Task brief: The answer must restate the records below word for word.
[[ Dataset excerpts open ]]
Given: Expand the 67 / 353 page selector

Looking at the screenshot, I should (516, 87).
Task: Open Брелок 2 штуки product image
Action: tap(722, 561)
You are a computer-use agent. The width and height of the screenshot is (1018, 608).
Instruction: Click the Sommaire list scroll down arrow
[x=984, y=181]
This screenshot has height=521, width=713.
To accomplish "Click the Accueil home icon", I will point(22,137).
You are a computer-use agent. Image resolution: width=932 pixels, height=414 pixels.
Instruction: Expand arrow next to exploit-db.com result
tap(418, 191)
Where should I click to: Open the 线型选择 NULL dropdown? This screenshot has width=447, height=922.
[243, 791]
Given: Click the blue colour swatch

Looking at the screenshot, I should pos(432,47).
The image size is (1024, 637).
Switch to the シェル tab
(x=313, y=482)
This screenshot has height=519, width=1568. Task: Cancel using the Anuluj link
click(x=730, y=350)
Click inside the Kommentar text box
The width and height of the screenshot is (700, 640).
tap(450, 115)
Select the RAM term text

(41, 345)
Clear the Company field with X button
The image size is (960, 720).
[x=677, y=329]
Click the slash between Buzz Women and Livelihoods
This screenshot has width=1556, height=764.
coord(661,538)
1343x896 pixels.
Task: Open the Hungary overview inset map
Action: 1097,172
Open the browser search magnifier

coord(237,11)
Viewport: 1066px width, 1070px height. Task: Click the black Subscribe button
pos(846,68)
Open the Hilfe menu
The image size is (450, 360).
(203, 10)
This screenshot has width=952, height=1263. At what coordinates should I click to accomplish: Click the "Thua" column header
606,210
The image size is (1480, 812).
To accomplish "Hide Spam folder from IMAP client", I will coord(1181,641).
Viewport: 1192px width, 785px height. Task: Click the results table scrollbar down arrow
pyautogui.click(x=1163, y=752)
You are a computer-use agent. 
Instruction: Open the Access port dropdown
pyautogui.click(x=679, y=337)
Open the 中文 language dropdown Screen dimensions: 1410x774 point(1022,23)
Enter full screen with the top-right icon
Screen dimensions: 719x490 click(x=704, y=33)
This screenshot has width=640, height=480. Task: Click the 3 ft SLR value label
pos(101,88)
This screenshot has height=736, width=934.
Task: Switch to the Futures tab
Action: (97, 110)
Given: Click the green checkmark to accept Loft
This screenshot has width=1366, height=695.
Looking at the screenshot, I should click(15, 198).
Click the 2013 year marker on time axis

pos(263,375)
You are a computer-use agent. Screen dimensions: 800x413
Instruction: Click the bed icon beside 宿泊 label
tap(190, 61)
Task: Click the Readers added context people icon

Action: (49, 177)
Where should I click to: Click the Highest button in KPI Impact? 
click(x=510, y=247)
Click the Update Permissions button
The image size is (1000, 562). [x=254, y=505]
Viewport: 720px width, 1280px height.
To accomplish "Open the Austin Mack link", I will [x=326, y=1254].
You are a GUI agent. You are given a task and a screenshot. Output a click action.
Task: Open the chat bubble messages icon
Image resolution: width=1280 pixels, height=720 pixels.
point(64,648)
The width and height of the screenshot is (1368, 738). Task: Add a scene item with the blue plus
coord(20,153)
[[ Dataset excerpts closed ]]
Exercise answer:
Given: Expand the 67 / 353 page selector

Looking at the screenshot, I should (516, 87).
Task: Open Брелок 2 штуки product image
Action: tap(722, 561)
You are a computer-use agent. The width and height of the screenshot is (1018, 608).
Instruction: Click the Sommaire list scroll down arrow
[x=984, y=181]
This screenshot has height=521, width=713.
To accomplish "Click the Accueil home icon", I will point(22,137).
You are a computer-use agent. Image resolution: width=932 pixels, height=414 pixels.
Instruction: Expand arrow next to exploit-db.com result
tap(418, 191)
Where should I click to: Open the 线型选择 NULL dropdown? This screenshot has width=447, height=922.
[243, 791]
Given: Click the blue colour swatch

Looking at the screenshot, I should pos(432,47).
The image size is (1024, 637).
Switch to the シェル tab
(x=313, y=482)
This screenshot has height=519, width=1568. Task: Cancel using the Anuluj link
click(x=730, y=350)
Click inside the Kommentar text box
The width and height of the screenshot is (700, 640).
tap(450, 115)
Select the RAM term text

(41, 345)
Clear the Company field with X button
The image size is (960, 720).
[x=677, y=329]
Click the slash between Buzz Women and Livelihoods
This screenshot has width=1556, height=764.
coord(661,538)
1343x896 pixels.
Task: Open the Hungary overview inset map
Action: 1097,172
Open the browser search magnifier

coord(237,11)
Viewport: 1066px width, 1070px height. Task: Click the black Subscribe button
pos(846,68)
Open the Hilfe menu
The image size is (450, 360).
(203, 10)
This screenshot has width=952, height=1263. At what coordinates should I click to accomplish: Click the "Thua" column header
606,210
The image size is (1480, 812).
To accomplish "Hide Spam folder from IMAP client", I will coord(1181,641).
Viewport: 1192px width, 785px height. Task: Click the results table scrollbar down arrow
pyautogui.click(x=1163, y=752)
You are a computer-use agent. 
Instruction: Open the Access port dropdown
pyautogui.click(x=679, y=337)
Open the 中文 language dropdown Screen dimensions: 1410x774 point(1022,23)
Enter full screen with the top-right icon
Screen dimensions: 719x490 click(x=704, y=33)
This screenshot has width=640, height=480. Task: Click the 3 ft SLR value label
pos(101,88)
This screenshot has height=736, width=934.
Task: Switch to the Futures tab
Action: (97, 110)
Given: Click the green checkmark to accept Loft
This screenshot has width=1366, height=695.
Looking at the screenshot, I should click(15, 198).
Click the 2013 year marker on time axis

pos(263,375)
You are a computer-use agent. Screen dimensions: 800x413
Instruction: Click the bed icon beside 宿泊 label
tap(190, 61)
Task: Click the Readers added context people icon

Action: (49, 177)
Where should I click to: Click the Highest button in KPI Impact? 
click(x=510, y=247)
Click the Update Permissions button
The image size is (1000, 562). [x=254, y=505]
Viewport: 720px width, 1280px height.
To accomplish "Open the Austin Mack link", I will [x=326, y=1254].
You are a GUI agent. You are given a task and a screenshot. Output a click action.
Task: Open the chat bubble messages icon
Image resolution: width=1280 pixels, height=720 pixels.
point(64,648)
The width and height of the screenshot is (1368, 738). Task: Add a scene item with the blue plus
coord(20,153)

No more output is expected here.